++++ EXTRACTED ENTRIES

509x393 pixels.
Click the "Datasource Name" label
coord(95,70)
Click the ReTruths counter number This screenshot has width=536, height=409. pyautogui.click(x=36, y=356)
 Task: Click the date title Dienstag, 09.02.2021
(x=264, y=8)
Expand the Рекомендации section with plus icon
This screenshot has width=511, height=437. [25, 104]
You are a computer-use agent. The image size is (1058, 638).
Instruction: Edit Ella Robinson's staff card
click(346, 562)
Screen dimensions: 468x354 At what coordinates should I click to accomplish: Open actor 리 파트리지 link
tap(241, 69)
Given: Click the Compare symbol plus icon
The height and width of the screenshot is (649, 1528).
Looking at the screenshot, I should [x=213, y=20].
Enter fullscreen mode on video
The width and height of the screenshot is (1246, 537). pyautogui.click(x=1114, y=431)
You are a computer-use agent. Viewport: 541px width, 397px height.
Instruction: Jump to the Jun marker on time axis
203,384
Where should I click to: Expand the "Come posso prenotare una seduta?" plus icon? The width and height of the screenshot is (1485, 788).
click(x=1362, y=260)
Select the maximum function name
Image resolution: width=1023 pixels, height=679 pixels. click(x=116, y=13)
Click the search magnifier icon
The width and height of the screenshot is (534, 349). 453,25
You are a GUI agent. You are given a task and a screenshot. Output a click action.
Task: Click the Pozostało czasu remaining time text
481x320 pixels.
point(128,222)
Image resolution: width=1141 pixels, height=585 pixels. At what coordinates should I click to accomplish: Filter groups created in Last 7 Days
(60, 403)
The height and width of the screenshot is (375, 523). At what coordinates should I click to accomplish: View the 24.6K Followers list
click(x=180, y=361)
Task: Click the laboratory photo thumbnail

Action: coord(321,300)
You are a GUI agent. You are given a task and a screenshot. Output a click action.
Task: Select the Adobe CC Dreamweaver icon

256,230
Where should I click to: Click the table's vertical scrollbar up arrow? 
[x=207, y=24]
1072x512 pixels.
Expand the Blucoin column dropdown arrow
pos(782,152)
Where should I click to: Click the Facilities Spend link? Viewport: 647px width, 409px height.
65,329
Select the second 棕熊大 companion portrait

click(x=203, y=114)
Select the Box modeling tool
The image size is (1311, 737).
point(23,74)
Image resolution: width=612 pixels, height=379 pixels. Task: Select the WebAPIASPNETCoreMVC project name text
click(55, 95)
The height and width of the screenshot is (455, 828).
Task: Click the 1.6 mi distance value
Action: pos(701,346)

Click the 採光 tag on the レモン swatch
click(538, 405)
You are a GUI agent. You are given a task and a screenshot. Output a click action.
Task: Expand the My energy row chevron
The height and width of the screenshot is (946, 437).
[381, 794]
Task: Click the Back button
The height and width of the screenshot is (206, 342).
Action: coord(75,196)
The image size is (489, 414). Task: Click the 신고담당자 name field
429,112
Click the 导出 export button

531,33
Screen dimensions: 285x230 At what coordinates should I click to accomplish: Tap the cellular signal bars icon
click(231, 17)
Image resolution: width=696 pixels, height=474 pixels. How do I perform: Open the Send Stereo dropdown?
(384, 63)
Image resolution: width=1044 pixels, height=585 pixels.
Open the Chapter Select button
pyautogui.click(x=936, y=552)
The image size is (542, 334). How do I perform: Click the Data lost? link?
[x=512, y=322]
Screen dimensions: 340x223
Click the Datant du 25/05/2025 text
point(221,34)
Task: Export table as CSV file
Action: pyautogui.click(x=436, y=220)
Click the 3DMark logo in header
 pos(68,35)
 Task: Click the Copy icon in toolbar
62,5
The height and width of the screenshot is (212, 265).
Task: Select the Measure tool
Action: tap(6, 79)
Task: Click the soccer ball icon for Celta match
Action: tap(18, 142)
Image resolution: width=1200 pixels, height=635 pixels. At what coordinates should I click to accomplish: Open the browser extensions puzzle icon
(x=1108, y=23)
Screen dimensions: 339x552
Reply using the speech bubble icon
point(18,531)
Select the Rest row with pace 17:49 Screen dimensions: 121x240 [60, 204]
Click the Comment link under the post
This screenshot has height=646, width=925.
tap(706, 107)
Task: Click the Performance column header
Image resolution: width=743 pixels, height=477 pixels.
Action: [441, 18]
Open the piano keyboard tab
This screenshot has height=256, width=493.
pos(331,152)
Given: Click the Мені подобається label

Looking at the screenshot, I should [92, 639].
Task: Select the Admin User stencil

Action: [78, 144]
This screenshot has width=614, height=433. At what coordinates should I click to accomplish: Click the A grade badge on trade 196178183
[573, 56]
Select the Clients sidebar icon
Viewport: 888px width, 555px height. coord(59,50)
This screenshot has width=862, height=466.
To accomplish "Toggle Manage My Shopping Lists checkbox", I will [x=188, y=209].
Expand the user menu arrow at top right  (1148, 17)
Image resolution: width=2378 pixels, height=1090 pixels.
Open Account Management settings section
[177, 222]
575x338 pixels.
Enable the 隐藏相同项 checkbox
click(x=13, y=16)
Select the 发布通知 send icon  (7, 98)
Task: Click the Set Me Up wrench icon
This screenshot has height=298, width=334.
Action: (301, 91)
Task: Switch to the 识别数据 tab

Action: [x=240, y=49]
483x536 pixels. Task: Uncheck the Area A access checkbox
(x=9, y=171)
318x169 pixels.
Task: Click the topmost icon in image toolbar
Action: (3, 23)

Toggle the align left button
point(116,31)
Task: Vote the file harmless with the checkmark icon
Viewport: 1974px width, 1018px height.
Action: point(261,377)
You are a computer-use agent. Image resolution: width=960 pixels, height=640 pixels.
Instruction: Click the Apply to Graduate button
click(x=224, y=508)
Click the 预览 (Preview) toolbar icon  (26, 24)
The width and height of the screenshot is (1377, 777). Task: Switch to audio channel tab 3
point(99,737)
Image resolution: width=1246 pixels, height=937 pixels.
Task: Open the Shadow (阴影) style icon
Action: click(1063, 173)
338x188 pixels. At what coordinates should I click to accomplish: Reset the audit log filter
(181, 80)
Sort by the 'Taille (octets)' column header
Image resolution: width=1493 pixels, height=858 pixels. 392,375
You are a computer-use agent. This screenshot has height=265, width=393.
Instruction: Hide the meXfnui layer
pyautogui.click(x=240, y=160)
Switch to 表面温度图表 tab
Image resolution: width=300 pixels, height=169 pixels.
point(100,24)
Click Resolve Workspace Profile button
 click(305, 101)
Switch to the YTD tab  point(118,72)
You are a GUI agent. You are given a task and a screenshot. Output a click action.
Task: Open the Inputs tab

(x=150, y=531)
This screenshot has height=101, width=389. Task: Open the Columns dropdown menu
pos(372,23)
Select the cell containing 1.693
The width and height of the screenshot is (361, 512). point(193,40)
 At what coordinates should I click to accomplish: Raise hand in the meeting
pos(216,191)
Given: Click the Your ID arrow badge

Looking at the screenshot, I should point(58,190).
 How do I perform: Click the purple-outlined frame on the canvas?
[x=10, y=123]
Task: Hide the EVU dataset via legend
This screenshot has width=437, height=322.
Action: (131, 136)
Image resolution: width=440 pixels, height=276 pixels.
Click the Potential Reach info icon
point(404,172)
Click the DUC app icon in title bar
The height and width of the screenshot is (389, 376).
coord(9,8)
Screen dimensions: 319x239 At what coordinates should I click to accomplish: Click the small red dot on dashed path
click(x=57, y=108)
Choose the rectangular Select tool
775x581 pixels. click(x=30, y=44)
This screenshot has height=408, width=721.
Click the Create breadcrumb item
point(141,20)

++++++++

#### EXERCISE:
Write out every line from the records above, word for word.

#### REPLY:
509x393 pixels.
Click the "Datasource Name" label
coord(95,70)
Click the ReTruths counter number This screenshot has width=536, height=409. pyautogui.click(x=36, y=356)
 Task: Click the date title Dienstag, 09.02.2021
(x=264, y=8)
Expand the Рекомендации section with plus icon
This screenshot has width=511, height=437. [25, 104]
You are a computer-use agent. The image size is (1058, 638).
Instruction: Edit Ella Robinson's staff card
click(346, 562)
Screen dimensions: 468x354 At what coordinates should I click to accomplish: Open actor 리 파트리지 link
tap(241, 69)
Given: Click the Compare symbol plus icon
The height and width of the screenshot is (649, 1528).
Looking at the screenshot, I should [x=213, y=20].
Enter fullscreen mode on video
The width and height of the screenshot is (1246, 537). pyautogui.click(x=1114, y=431)
You are a computer-use agent. Viewport: 541px width, 397px height.
Instruction: Jump to the Jun marker on time axis
203,384
Where should I click to: Expand the "Come posso prenotare una seduta?" plus icon? The width and height of the screenshot is (1485, 788).
click(x=1362, y=260)
Select the maximum function name
Image resolution: width=1023 pixels, height=679 pixels. click(x=116, y=13)
Click the search magnifier icon
The width and height of the screenshot is (534, 349). 453,25
You are a GUI agent. You are given a task and a screenshot. Output a click action.
Task: Click the Pozostało czasu remaining time text
481x320 pixels.
point(128,222)
Image resolution: width=1141 pixels, height=585 pixels. At what coordinates should I click to accomplish: Filter groups created in Last 7 Days
(60, 403)
The height and width of the screenshot is (375, 523). At what coordinates should I click to accomplish: View the 24.6K Followers list
click(x=180, y=361)
Task: Click the laboratory photo thumbnail

Action: coord(321,300)
You are a GUI agent. You are given a task and a screenshot. Output a click action.
Task: Select the Adobe CC Dreamweaver icon

256,230
Where should I click to: Click the table's vertical scrollbar up arrow? 
[x=207, y=24]
1072x512 pixels.
Expand the Blucoin column dropdown arrow
pos(782,152)
Where should I click to: Click the Facilities Spend link? Viewport: 647px width, 409px height.
65,329
Select the second 棕熊大 companion portrait

click(x=203, y=114)
Select the Box modeling tool
The image size is (1311, 737).
point(23,74)
Image resolution: width=612 pixels, height=379 pixels. Task: Select the WebAPIASPNETCoreMVC project name text
click(55, 95)
The height and width of the screenshot is (455, 828).
Task: Click the 1.6 mi distance value
Action: pos(701,346)

Click the 採光 tag on the レモン swatch
click(538, 405)
You are a GUI agent. You are given a task and a screenshot. Output a click action.
Task: Expand the My energy row chevron
The height and width of the screenshot is (946, 437).
[381, 794]
Task: Click the Back button
The height and width of the screenshot is (206, 342).
Action: coord(75,196)
The image size is (489, 414). Task: Click the 신고담당자 name field
429,112
Click the 导出 export button

531,33
Screen dimensions: 285x230 At what coordinates should I click to accomplish: Tap the cellular signal bars icon
click(231, 17)
Image resolution: width=696 pixels, height=474 pixels. How do I perform: Open the Send Stereo dropdown?
(384, 63)
Image resolution: width=1044 pixels, height=585 pixels.
Open the Chapter Select button
pyautogui.click(x=936, y=552)
The image size is (542, 334). How do I perform: Click the Data lost? link?
[x=512, y=322]
Screen dimensions: 340x223
Click the Datant du 25/05/2025 text
point(221,34)
Task: Export table as CSV file
Action: pyautogui.click(x=436, y=220)
Click the 3DMark logo in header
 pos(68,35)
 Task: Click the Copy icon in toolbar
62,5
The height and width of the screenshot is (212, 265).
Task: Select the Measure tool
Action: tap(6, 79)
Task: Click the soccer ball icon for Celta match
Action: tap(18, 142)
Image resolution: width=1200 pixels, height=635 pixels. At what coordinates should I click to accomplish: Open the browser extensions puzzle icon
(x=1108, y=23)
Screen dimensions: 339x552
Reply using the speech bubble icon
point(18,531)
Select the Rest row with pace 17:49 Screen dimensions: 121x240 [60, 204]
Click the Comment link under the post
This screenshot has height=646, width=925.
tap(706, 107)
Task: Click the Performance column header
Image resolution: width=743 pixels, height=477 pixels.
Action: [441, 18]
Open the piano keyboard tab
This screenshot has height=256, width=493.
pos(331,152)
Given: Click the Мені подобається label

Looking at the screenshot, I should [92, 639].
Task: Select the Admin User stencil

Action: [78, 144]
This screenshot has width=614, height=433. At what coordinates should I click to accomplish: Click the A grade badge on trade 196178183
[573, 56]
Select the Clients sidebar icon
Viewport: 888px width, 555px height. coord(59,50)
This screenshot has width=862, height=466.
To accomplish "Toggle Manage My Shopping Lists checkbox", I will [x=188, y=209].
Expand the user menu arrow at top right  (1148, 17)
Image resolution: width=2378 pixels, height=1090 pixels.
Open Account Management settings section
[177, 222]
575x338 pixels.
Enable the 隐藏相同项 checkbox
click(x=13, y=16)
Select the 发布通知 send icon  (7, 98)
Task: Click the Set Me Up wrench icon
This screenshot has height=298, width=334.
Action: (301, 91)
Task: Switch to the 识别数据 tab

Action: [x=240, y=49]
483x536 pixels. Task: Uncheck the Area A access checkbox
(x=9, y=171)
318x169 pixels.
Task: Click the topmost icon in image toolbar
Action: (3, 23)

Toggle the align left button
point(116,31)
Task: Vote the file harmless with the checkmark icon
Viewport: 1974px width, 1018px height.
Action: point(261,377)
You are a computer-use agent. Image resolution: width=960 pixels, height=640 pixels.
Instruction: Click the Apply to Graduate button
click(x=224, y=508)
Click the 预览 (Preview) toolbar icon  (26, 24)
The width and height of the screenshot is (1377, 777). Task: Switch to audio channel tab 3
point(99,737)
Image resolution: width=1246 pixels, height=937 pixels.
Task: Open the Shadow (阴影) style icon
Action: click(1063, 173)
338x188 pixels. At what coordinates should I click to accomplish: Reset the audit log filter
(181, 80)
Sort by the 'Taille (octets)' column header
Image resolution: width=1493 pixels, height=858 pixels. 392,375
You are a computer-use agent. This screenshot has height=265, width=393.
Instruction: Hide the meXfnui layer
pyautogui.click(x=240, y=160)
Switch to 表面温度图表 tab
Image resolution: width=300 pixels, height=169 pixels.
point(100,24)
Click Resolve Workspace Profile button
 click(305, 101)
Switch to the YTD tab  point(118,72)
You are a GUI agent. You are given a task and a screenshot. Output a click action.
Task: Open the Inputs tab

(x=150, y=531)
This screenshot has height=101, width=389. Task: Open the Columns dropdown menu
pos(372,23)
Select the cell containing 1.693
The width and height of the screenshot is (361, 512). point(193,40)
 At what coordinates should I click to accomplish: Raise hand in the meeting
pos(216,191)
Given: Click the Your ID arrow badge

Looking at the screenshot, I should point(58,190).
 How do I perform: Click the purple-outlined frame on the canvas?
[x=10, y=123]
Task: Hide the EVU dataset via legend
This screenshot has width=437, height=322.
Action: (131, 136)
Image resolution: width=440 pixels, height=276 pixels.
Click the Potential Reach info icon
point(404,172)
Click the DUC app icon in title bar
The height and width of the screenshot is (389, 376).
coord(9,8)
Screen dimensions: 319x239 At what coordinates should I click to accomplish: Click the small red dot on dashed path
click(x=57, y=108)
Choose the rectangular Select tool
775x581 pixels. click(x=30, y=44)
This screenshot has height=408, width=721.
Click the Create breadcrumb item
point(141,20)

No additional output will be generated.